Title: Executive Vice President and Chief Development Officer, EMC Corp.Air travel. With so many scientific and engineering breakthroughs made in medicine, genetics, robotics, the Internet and software, aviation is a surprising laggard, especially when it comes to commercial airline travel. We are basically no better off today than in 1959, when Pan-Am put into service some of the first Boeing 707-321 turbojet-powered airliners.
Sure, the new Airbus A380 sports multiple decks and carries nearly 500 passengers. But aside from its breakthrough size and creature comforts, it's still just a big airplane. What ever happened to supersonic speeds? Whatever happened to a sustainable business model for such a vital global industry?
Unfortunately, the technology innovations in air travel seem to be hampered not by engineering limits, but rather by economic feasibility. So instead of breakthrough technology in commercial aviation, we've got a broken business model that is practically stifling the technological innovation and advances that could otherwise be possible. Looks like my dreams of a three-hour Boston to San Francisco flight are woefully far off.

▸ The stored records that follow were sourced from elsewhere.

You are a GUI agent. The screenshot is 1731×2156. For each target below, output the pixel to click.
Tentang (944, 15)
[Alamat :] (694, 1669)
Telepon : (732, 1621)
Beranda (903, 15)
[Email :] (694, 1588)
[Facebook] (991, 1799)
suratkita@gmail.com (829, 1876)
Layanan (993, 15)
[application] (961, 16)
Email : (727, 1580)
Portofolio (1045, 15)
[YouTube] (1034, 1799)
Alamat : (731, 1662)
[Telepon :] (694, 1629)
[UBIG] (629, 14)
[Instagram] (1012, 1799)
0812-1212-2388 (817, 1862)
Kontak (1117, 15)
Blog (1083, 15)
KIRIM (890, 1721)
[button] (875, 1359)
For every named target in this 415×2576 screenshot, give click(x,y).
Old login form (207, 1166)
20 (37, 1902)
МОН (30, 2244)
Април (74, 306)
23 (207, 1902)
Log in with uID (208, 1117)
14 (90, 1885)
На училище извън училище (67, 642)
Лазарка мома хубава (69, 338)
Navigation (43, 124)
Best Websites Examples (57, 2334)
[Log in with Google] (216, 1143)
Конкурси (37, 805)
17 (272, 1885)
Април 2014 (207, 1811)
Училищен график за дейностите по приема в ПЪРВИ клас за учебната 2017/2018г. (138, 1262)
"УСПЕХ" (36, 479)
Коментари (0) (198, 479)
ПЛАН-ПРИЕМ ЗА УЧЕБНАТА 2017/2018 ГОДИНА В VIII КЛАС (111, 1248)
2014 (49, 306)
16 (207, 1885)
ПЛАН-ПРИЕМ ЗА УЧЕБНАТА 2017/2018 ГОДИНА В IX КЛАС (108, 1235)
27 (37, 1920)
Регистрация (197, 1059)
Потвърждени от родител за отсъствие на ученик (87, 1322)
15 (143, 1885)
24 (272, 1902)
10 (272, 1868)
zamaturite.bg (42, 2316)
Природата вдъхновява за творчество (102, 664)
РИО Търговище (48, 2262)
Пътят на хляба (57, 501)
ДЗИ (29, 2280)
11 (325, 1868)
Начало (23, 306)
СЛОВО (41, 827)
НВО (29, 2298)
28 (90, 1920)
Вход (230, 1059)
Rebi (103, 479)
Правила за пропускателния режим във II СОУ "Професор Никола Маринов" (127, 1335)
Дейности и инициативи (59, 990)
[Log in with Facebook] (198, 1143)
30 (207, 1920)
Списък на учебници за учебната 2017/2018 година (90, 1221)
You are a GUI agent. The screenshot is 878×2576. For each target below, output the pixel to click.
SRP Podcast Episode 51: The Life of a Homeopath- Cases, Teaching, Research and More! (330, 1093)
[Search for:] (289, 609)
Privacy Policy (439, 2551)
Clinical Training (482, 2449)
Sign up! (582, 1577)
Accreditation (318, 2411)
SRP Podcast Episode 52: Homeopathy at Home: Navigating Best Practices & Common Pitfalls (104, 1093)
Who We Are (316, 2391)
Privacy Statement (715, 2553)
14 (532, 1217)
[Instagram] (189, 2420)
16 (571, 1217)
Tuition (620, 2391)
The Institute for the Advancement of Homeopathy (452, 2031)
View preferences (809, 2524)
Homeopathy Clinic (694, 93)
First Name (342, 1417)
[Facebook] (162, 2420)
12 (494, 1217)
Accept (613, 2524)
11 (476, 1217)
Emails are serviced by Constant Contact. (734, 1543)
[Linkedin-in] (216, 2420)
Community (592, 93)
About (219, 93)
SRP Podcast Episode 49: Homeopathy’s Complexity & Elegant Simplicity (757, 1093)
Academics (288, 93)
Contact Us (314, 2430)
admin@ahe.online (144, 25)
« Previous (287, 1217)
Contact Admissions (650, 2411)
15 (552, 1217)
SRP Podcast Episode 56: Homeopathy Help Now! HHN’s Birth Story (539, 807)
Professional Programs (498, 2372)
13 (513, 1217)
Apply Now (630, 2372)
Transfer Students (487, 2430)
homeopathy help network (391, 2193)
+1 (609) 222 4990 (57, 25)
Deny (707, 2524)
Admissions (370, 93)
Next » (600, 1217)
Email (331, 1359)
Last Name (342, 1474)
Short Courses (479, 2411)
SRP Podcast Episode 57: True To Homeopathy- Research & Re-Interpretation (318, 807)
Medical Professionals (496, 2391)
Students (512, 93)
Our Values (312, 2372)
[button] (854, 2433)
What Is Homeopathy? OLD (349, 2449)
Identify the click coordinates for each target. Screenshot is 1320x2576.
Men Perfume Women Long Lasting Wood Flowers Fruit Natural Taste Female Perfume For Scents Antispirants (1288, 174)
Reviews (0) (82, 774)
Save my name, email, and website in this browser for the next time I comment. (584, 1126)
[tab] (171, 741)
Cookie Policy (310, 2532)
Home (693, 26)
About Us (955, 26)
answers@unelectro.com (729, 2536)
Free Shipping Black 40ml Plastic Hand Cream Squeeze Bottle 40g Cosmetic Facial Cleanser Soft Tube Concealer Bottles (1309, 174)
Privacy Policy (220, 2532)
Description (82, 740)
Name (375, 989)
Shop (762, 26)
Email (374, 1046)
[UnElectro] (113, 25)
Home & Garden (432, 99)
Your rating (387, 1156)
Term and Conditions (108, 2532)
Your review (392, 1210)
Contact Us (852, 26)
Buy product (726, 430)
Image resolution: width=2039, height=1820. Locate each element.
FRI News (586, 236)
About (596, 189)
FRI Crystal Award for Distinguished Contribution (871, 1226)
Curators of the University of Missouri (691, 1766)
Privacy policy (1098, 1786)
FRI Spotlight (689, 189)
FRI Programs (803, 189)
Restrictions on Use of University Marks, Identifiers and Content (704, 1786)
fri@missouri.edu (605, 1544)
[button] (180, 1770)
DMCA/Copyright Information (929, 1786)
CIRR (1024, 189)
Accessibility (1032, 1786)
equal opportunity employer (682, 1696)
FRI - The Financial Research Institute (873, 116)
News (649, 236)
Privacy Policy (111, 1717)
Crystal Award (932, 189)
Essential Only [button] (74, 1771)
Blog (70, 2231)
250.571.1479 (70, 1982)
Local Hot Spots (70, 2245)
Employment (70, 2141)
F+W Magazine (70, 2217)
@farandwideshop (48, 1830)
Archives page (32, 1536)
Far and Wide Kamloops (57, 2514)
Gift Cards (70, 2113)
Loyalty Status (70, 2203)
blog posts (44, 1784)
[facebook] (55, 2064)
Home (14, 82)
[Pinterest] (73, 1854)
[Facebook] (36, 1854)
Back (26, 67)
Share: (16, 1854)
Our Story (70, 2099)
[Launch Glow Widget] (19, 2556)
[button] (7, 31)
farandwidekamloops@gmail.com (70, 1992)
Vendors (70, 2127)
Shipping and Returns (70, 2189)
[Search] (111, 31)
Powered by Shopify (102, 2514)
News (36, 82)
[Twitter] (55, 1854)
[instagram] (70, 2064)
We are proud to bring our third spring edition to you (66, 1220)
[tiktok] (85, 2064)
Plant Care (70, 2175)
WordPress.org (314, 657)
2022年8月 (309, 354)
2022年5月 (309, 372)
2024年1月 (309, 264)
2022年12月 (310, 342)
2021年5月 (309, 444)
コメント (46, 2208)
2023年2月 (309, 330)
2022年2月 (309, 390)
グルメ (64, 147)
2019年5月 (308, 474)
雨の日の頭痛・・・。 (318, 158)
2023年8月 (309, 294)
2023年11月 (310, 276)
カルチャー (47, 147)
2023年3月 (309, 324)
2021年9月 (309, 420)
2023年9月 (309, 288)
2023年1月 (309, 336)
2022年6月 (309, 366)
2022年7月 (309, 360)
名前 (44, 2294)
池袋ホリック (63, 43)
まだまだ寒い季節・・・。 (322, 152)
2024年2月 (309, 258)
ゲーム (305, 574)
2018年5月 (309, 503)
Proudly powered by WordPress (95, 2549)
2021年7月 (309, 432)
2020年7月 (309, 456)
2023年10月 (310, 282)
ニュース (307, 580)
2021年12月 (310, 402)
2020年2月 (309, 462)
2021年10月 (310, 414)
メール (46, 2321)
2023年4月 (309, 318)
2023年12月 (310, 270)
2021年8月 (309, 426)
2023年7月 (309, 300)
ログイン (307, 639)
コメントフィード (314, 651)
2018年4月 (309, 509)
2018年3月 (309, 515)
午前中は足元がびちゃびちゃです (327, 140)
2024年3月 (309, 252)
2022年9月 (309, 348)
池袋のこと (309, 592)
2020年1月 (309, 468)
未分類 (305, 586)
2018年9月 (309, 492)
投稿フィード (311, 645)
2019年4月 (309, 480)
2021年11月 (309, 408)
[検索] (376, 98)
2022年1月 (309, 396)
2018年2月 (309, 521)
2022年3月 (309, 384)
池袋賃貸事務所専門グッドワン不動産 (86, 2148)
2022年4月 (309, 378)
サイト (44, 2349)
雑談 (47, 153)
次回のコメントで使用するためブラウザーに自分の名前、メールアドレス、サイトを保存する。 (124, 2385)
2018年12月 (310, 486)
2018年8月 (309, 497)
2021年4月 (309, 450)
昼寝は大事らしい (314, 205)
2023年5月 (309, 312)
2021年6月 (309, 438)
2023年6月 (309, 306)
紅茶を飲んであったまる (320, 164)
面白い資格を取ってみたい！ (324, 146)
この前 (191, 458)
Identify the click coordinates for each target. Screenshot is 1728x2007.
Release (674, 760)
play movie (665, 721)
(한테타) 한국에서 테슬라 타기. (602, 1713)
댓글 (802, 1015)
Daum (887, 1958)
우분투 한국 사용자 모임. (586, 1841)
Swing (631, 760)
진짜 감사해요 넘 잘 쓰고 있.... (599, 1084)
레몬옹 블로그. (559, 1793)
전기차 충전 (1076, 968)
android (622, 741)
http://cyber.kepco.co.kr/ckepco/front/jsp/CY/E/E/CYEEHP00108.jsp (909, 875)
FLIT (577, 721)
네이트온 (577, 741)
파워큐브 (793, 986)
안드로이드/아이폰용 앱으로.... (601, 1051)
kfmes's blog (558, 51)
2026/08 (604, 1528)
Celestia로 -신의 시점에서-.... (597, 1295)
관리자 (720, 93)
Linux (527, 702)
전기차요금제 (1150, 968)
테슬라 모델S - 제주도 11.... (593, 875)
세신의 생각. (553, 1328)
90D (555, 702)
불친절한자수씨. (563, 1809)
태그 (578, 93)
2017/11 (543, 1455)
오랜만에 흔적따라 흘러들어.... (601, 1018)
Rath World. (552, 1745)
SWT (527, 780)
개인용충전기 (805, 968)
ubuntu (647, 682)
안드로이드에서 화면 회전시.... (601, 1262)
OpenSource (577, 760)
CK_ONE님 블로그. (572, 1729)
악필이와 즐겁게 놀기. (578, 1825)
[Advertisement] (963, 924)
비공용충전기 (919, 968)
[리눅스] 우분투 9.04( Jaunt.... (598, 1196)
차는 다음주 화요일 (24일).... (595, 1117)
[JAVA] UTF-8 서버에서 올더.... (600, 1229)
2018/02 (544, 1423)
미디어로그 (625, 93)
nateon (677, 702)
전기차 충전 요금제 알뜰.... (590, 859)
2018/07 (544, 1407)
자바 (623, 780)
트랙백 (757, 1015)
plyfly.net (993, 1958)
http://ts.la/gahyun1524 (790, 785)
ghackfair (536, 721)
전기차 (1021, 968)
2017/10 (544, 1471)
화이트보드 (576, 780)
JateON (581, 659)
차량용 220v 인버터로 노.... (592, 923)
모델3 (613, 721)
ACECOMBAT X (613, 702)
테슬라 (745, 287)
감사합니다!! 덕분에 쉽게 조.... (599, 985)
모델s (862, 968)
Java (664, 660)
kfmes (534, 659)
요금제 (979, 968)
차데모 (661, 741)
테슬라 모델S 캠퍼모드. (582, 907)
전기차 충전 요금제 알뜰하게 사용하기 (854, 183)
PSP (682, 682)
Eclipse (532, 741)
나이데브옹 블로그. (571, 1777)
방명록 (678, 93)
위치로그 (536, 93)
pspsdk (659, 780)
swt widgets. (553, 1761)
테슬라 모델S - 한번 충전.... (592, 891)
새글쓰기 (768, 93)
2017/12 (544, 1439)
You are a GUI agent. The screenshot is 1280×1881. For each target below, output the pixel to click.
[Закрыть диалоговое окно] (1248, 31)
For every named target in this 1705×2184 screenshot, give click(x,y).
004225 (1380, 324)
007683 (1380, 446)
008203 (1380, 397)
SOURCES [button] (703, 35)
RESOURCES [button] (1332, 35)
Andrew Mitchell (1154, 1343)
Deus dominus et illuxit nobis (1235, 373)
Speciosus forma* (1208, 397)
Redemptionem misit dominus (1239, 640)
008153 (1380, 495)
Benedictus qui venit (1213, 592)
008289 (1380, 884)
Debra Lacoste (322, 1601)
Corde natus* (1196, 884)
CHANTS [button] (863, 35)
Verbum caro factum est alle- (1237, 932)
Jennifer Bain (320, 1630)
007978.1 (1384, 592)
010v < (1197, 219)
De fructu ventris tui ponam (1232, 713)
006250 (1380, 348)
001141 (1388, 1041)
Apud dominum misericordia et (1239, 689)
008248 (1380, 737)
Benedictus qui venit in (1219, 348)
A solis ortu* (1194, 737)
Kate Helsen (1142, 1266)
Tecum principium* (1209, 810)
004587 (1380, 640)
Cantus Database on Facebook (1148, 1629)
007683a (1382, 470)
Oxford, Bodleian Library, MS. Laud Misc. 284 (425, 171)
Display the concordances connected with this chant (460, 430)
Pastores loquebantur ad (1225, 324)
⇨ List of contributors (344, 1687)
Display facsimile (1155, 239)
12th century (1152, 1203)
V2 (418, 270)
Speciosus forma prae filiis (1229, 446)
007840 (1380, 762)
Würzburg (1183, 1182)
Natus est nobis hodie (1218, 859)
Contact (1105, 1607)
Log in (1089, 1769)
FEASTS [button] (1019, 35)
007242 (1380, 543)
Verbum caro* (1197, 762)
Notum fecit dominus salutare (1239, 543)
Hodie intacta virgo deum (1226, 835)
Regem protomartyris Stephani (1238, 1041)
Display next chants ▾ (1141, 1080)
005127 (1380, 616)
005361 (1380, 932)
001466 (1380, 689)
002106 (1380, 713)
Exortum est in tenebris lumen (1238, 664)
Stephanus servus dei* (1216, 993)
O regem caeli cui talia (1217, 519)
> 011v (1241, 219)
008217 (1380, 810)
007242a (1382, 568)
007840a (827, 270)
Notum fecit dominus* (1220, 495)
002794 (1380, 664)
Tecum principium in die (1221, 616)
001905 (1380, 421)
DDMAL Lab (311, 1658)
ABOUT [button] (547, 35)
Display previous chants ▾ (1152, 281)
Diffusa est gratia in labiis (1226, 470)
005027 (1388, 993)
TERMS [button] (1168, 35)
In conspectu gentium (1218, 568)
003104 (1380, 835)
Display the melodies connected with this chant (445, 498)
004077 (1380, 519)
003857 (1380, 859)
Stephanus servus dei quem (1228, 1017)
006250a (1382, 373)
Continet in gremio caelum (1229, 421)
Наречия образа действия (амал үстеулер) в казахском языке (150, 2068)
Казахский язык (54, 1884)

Contrast this with the huge technological advances that are happening almost daily on the Internet - it's affected the world forever, and continues to do so. What started out as a three terminal network has become a global information resource and commerce hub of unimaginable proportions.
For a time you could easily be forgiven for thinking that the Internet had peaked, especially if you look back on the dot-com bust of the nineties, but that's when another wave of Internet-related innovation started to appear. We saw the emergence of disruptive technologies like voice over IP and instant messaging. We also saw the evolution of alternative business models like ASP's and the birth of open source. I wish we could say the same for air travel -- a global industry in dire need of some disruptive innovation.